The Rome Protocols (Römer Protokolle, Római jegyzőkönyvek) were a series of three international agreements concluded in Rome on 17 March 1934 between the governments of Austria, Hungary, and Italy. They were signed by Italian Prime Minister Benito Mussolini, Austrian Chancellor Engelbert Dollfuss, and Hungarian Prime Minister Gyula Gömbös. All of the protocols went into effect on 12 July 1934 and were registered in League of Nations Treaty Series on 12 December 1934.

==Background==
The Rome Protocols, even though they dealt only with economic development, were part of the process of co-operation between the three signatory governments against the revisionist policies of Adolf Hitler, who had just come to power in Germany, as well as against the territorial integrity of Yugoslavia, which they wished to dismember among themselves. The protocols' co-operation was short-lived since in 1938, Mussolini allowed Hitler to invade Austria, and the Hungarian government, led by Miklós Horthy, also supported the Third Reich that year.

==Terms==
Protocol No 1 was very brief and contained no clauses but only a brief statement in which the signatories undertook "To confer together on all problems which particularly concern them, and on problems of a general character, with a view to pursuing, in the spirit of the existing treaties of friendship between Italy and Austria, Italy and Hungary and Austria and Hungary, which are based on a recognition of the existence of numerous common interests, a concordant policy directed towards the promotion of effective co-operation between the States of Europe and particularly between Italy, Austria and Hungary". In the following paragraph, the three governments undertook "to hold joint consultations whenever at least one of them deems it desirable".

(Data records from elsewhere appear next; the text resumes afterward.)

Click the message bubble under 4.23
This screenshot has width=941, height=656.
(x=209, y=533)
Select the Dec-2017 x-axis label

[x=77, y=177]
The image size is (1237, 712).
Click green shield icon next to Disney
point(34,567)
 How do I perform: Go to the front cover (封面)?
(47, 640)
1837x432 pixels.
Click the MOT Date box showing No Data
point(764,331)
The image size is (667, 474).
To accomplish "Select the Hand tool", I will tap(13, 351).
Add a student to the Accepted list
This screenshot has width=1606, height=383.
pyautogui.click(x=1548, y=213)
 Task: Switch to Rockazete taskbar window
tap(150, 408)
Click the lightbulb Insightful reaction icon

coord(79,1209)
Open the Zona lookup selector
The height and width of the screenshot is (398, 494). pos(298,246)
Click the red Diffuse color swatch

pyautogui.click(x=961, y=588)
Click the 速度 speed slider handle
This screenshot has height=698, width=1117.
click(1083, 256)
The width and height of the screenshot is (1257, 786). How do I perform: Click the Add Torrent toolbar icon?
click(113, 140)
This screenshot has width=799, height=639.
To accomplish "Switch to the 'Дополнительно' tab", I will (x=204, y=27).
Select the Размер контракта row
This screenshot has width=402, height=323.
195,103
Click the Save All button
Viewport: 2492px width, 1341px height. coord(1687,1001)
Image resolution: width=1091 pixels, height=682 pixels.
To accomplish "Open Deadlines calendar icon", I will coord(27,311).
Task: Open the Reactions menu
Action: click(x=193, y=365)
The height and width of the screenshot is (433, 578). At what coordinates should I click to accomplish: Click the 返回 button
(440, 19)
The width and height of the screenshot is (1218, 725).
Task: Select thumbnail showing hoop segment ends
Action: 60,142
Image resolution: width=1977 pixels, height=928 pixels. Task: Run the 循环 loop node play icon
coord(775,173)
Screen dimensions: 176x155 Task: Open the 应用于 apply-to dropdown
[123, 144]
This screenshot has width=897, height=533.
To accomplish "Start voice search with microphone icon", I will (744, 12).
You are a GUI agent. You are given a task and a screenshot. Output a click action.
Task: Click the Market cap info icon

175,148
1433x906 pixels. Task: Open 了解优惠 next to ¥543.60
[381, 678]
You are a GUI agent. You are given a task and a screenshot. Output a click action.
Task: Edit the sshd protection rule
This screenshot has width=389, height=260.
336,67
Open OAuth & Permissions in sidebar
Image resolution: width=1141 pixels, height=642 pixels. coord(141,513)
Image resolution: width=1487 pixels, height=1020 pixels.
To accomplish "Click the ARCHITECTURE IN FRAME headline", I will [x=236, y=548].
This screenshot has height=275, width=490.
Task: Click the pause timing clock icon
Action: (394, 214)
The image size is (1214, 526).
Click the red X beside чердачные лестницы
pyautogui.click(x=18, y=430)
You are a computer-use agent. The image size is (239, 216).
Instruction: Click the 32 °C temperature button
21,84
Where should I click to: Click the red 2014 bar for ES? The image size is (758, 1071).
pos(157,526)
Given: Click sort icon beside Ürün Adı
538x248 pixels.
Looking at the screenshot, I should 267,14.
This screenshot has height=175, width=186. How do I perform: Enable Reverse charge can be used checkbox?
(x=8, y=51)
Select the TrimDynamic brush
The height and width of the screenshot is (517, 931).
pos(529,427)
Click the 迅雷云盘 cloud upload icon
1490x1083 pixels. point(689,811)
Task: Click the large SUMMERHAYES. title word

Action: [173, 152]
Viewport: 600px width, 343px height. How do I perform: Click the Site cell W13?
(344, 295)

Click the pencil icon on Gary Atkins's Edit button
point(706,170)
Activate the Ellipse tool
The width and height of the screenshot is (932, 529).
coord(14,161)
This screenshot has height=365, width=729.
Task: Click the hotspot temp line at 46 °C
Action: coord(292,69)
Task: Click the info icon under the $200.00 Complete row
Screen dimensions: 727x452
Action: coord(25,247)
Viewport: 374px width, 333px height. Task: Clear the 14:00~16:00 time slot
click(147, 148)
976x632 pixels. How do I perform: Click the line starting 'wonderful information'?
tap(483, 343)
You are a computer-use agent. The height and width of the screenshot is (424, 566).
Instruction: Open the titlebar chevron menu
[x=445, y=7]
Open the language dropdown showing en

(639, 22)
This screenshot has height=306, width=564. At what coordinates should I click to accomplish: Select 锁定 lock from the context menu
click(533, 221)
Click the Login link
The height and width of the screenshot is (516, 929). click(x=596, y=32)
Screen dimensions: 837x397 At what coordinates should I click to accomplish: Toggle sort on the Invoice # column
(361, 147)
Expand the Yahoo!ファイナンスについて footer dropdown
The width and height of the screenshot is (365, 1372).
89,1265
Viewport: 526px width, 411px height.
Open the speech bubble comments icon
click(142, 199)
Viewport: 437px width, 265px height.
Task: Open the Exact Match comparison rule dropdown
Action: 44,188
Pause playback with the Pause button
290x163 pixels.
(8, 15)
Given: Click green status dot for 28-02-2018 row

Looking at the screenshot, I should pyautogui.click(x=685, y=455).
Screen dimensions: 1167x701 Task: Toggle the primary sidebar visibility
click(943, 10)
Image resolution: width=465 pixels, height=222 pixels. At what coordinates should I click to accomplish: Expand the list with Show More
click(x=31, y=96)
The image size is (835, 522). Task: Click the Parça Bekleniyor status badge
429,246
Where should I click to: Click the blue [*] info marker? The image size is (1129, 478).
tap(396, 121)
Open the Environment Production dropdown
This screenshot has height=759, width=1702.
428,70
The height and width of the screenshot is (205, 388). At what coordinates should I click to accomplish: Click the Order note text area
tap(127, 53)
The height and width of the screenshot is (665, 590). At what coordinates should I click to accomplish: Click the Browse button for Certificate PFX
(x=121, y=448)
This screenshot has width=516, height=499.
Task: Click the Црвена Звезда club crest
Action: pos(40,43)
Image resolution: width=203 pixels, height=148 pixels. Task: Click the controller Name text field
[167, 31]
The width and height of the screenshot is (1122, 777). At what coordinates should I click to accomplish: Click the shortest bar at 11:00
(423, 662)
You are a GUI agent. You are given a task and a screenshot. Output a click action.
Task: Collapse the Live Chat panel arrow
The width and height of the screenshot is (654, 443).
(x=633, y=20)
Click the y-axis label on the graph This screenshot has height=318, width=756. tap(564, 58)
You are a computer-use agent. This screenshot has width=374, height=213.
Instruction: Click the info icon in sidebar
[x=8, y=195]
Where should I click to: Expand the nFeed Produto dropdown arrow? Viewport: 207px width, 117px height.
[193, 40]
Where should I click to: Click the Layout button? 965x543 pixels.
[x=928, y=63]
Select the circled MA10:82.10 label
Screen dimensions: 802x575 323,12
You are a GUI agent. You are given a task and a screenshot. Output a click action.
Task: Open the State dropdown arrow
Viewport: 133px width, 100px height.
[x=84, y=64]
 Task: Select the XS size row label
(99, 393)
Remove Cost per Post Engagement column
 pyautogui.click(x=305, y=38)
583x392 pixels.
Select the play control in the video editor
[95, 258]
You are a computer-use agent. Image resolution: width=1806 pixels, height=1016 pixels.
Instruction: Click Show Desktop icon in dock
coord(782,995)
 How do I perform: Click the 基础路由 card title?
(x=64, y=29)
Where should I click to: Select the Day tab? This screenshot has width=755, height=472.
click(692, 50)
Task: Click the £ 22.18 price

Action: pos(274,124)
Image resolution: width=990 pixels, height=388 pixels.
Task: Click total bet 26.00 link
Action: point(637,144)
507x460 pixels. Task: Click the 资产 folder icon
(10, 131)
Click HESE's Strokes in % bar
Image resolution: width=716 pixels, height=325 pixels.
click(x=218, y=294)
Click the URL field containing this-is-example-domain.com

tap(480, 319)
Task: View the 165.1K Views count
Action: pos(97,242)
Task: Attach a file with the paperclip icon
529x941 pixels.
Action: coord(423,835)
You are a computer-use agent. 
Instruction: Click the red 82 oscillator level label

Protocol No 2 dealt with economic relations between the three governments. In Article 1 the three governments undertook not to place any obstacles to trade between them and to conclude commercial treaties to that effect. In Article 2, the parties undertook to assist the Hungarian government because of the fall in the price of wheat. In Article 3, the parties undertook to facilitate the rapid transit of goods through the ports of the Adriatic Sea. In Article 4, the parties undertook to establish a commission of experts to make further recommendations in the economic field.

Protocol No 3 was concluded between only the governments of Italy and Austria. In Article 1, both governments undertook to negotiate a new trade treaty between them as soon as possible. In Article 2, they undertook to grant each other trade privileges in the new trade treaty to be negotiated.